Dans Le Monde, la chair et le diable, de Ranald MacDouglass, réalisé en 1959, Ralph Burton (Harry Belafonte) se retrouve coincé dans une mine après une explosion. Lorsqu’il refait surface, la race humaine n’est plus qu’un souvenir. Désœuvré, il commence à perdre la raison. Mais au détour d’une rue, il tombe sur l’autre rescapée de la catastrophe, Sarah. Commence alors un jeu de séduction entre les deux personnages.

Mais ce qui les rapproche (être des survivants) est moins puissant que ce qui les sépare (il est noir, elle blanche). Tandis qu’un troisième larron fait son apparition (un homme blanc), la vie idyllique qu’ils s’étaient construits part en lambeaux. La jalousie et le racisme vont bientôt conduire les deux hommes à un face à face mortel.
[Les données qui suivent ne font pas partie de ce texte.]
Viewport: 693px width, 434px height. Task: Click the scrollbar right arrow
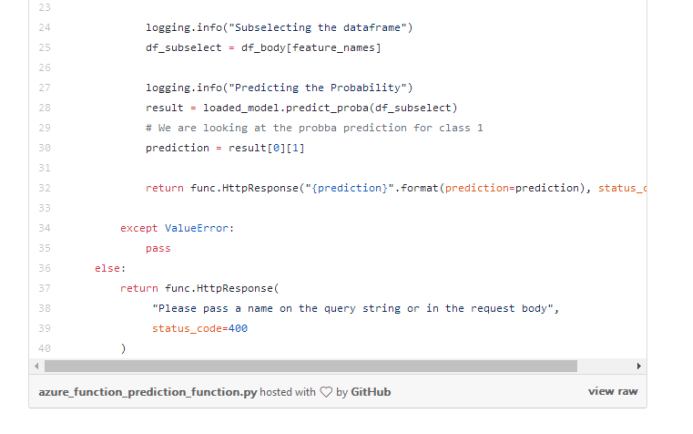pos(639,366)
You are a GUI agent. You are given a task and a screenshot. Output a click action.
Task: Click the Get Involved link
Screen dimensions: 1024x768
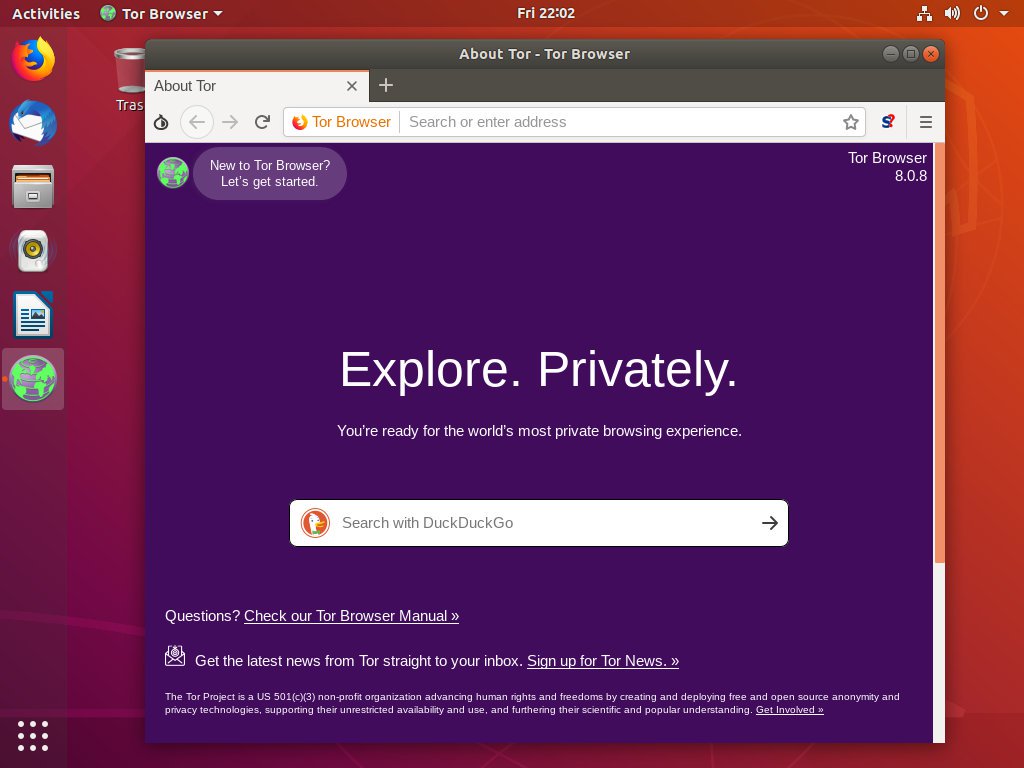pos(789,709)
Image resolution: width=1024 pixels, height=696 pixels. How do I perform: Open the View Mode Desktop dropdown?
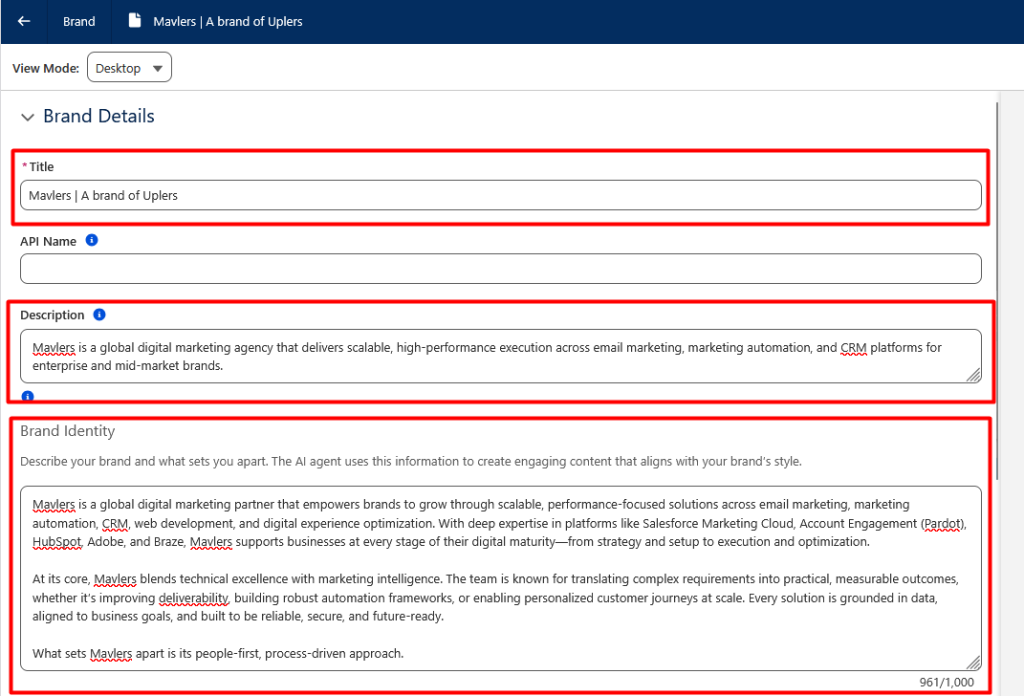click(130, 68)
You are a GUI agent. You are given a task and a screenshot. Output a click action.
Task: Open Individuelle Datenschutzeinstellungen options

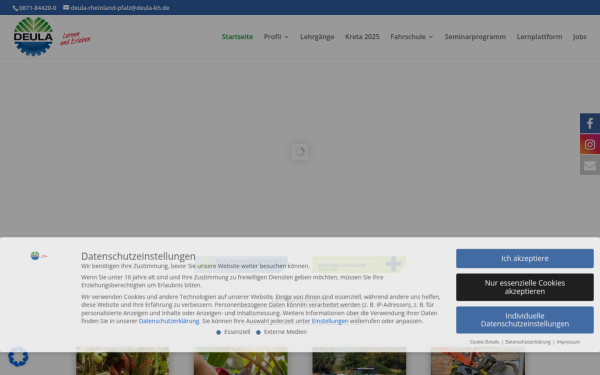point(525,320)
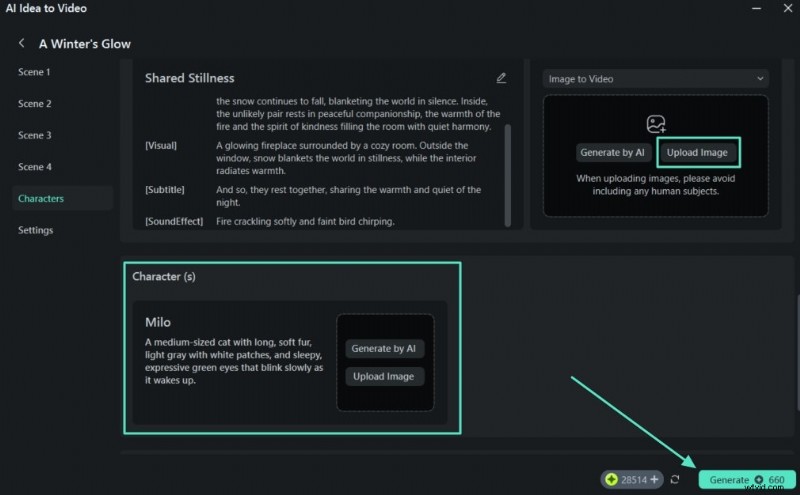Click the green AI credits coin icon

(611, 480)
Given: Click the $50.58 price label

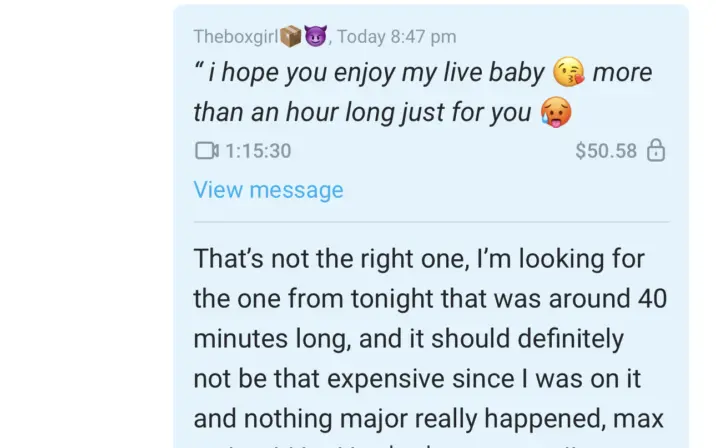Looking at the screenshot, I should coord(606,151).
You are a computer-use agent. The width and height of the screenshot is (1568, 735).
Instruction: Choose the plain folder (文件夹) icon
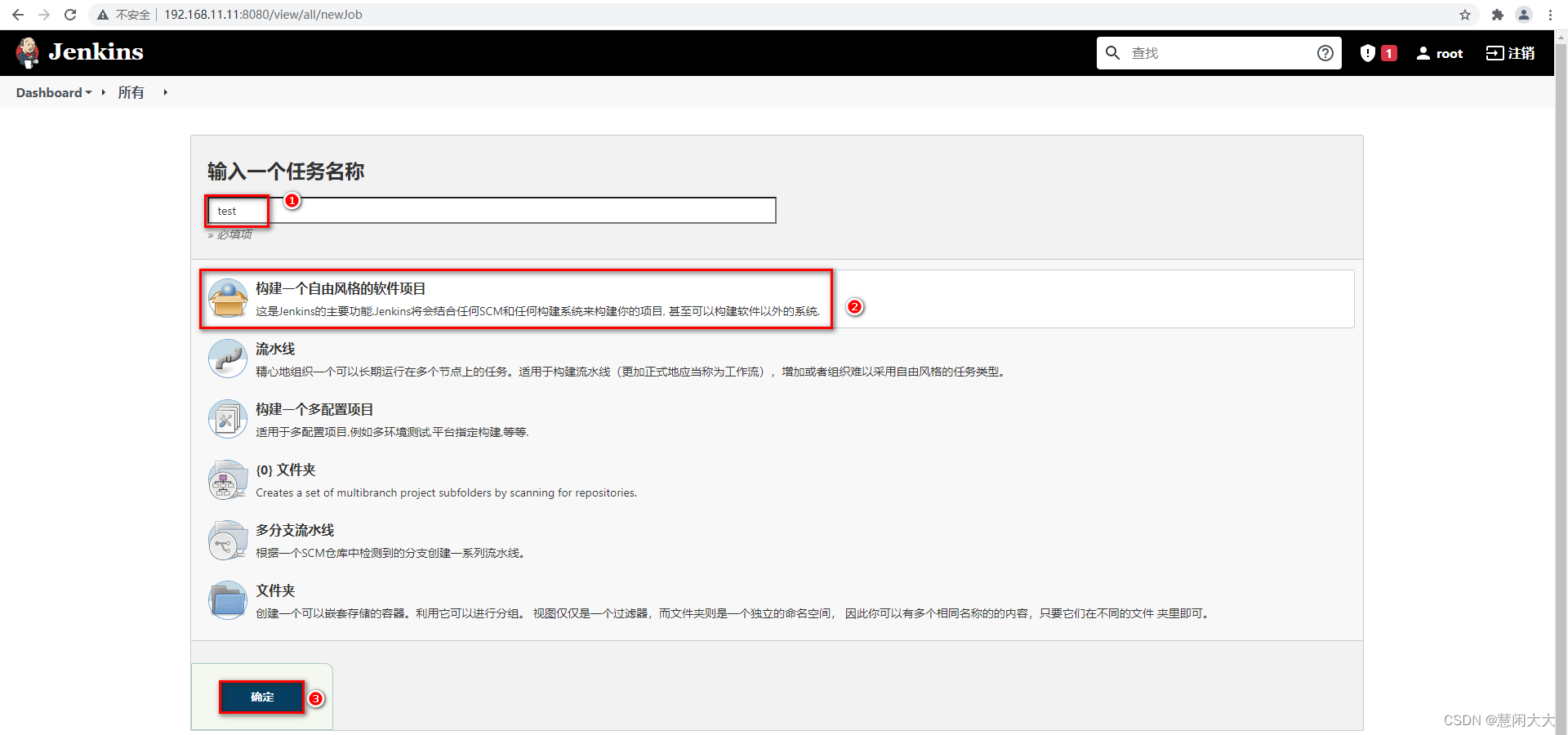228,600
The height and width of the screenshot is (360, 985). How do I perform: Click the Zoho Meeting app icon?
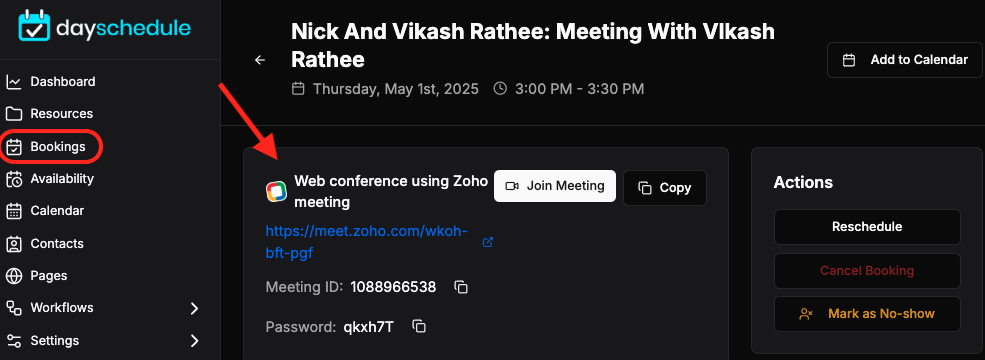[276, 191]
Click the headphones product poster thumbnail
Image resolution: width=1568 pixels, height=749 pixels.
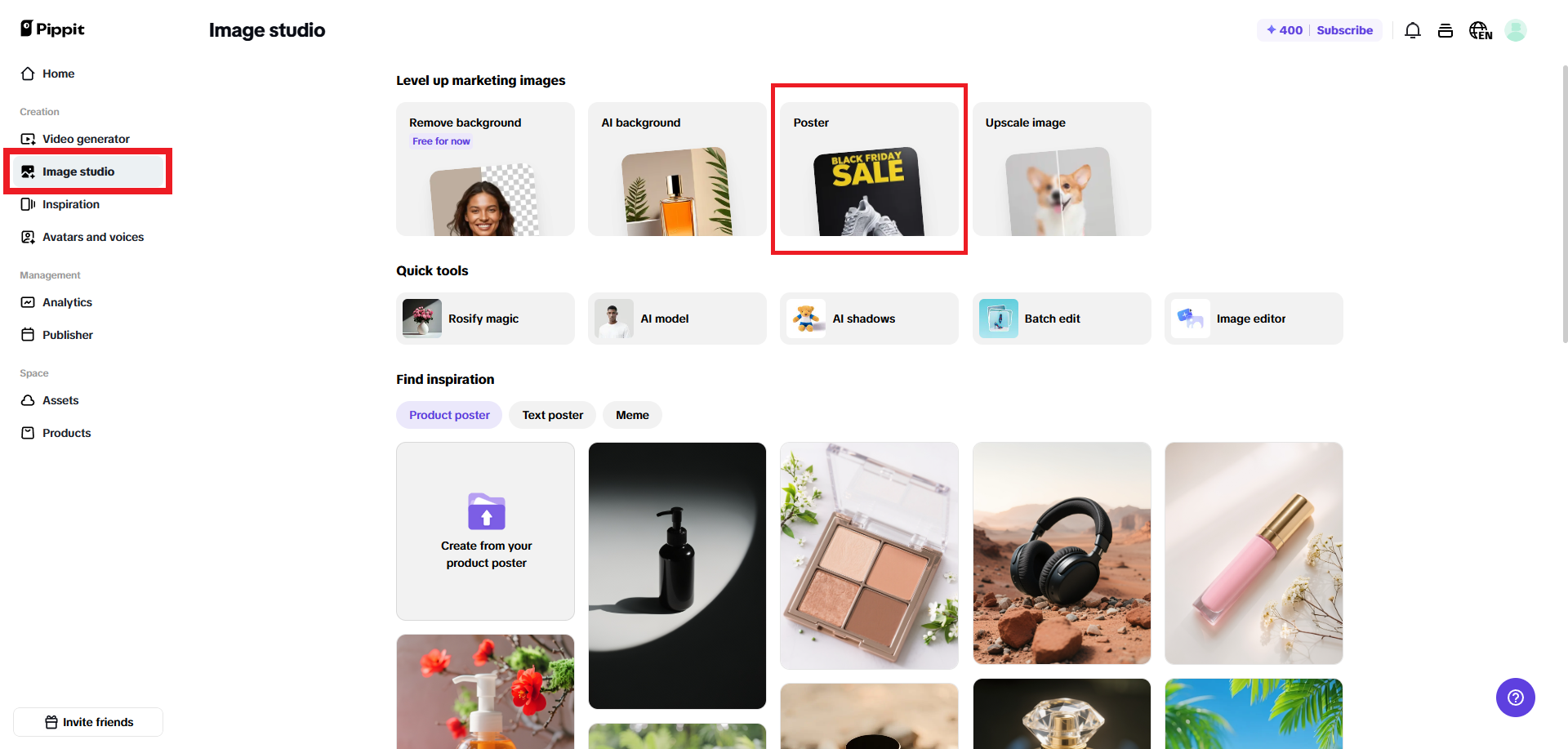pyautogui.click(x=1061, y=553)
Ce film post apo, qui par ses séquences dans un New York désolé instaurent les codes visuels des films suivants (rues désertes, myriade de voitures abandonnées, silence pesant...),  est une variation sur la folie nucléaire, matrice des films catastrophe de l’époque, et tourne vite en drame passionnel mâtiné d’une diatribe contre le racisme et la force autodestructrice latente de l’homme.

Malgré leur volonté affichée de réaliser des films narrant la vie du dernier homme sur Terre, les réalisateurs ont souvent obligation d’incorporer quelques protagonistes supplémentaires à leur casting. Autant assumer dès le début, comme Five dont le titre français, Cinq Survivants, ne permet aucun malentendu.

Après une catastrophe nucléaire mondiale, seules cinq personnes ont survécu. Quatre hommes et une femme, enceinte de surcroît. Ce pentagramme humain ne propose que peu d’alternatives à la survie de la race: ceux qui prônent un retour à la terre et une vie de labeur, et les autres enclins à piller et à user de violence pour survivre.

Si le film de Arch Oboler ne brille pas par sa subtilité (un dualisme bien basique), il a pour lui d’être sans doute le premier à avoir réfléchi à l’hypothèse de la fin du monde et surtout de ce qu’il pourrait advenir d’une poignée de survivants. Réalisé en 1951, Five pose les jalons pour les films à venir, au premier rang desquels Le Monde, la chair et le diable, sorti en 1959.

Pour avoir une chance d’échapper au jugement dernier, quitte à être le dernier être vivant sur Terre, mieux vaut être un homme (très peu de films imaginent un monde où il ne resterait qu’une femme), entre 30 et 50 ans (la dictature du jeunisme ayant gagné du terrain au cours des décennies, on est passé de Vincent Price 53 ans au compteur lors du tournage, à Charlton Heston 48 ans, puis Will Smith 39 ans), vivre en milieu urbain (étrangement les ruraux ne survivent pas beaucoup sur grand écran, exception faite de Malevil, film post apocalyptique français avec Michel Serrault et Jacques Villeret!) et être hétéro (les fameuses scènes de séduction entre le survivant et la femme qui croise son chemin).

Portrait-robot consensuel et stéréotypé du mâle dominant occidental, le survivant n’est peut-être pas le meilleur témoignage de ce que fut l’humanité. Mais quand l’apocalypse épargne plus de monde, le constat n’est pas franchement plus folichon!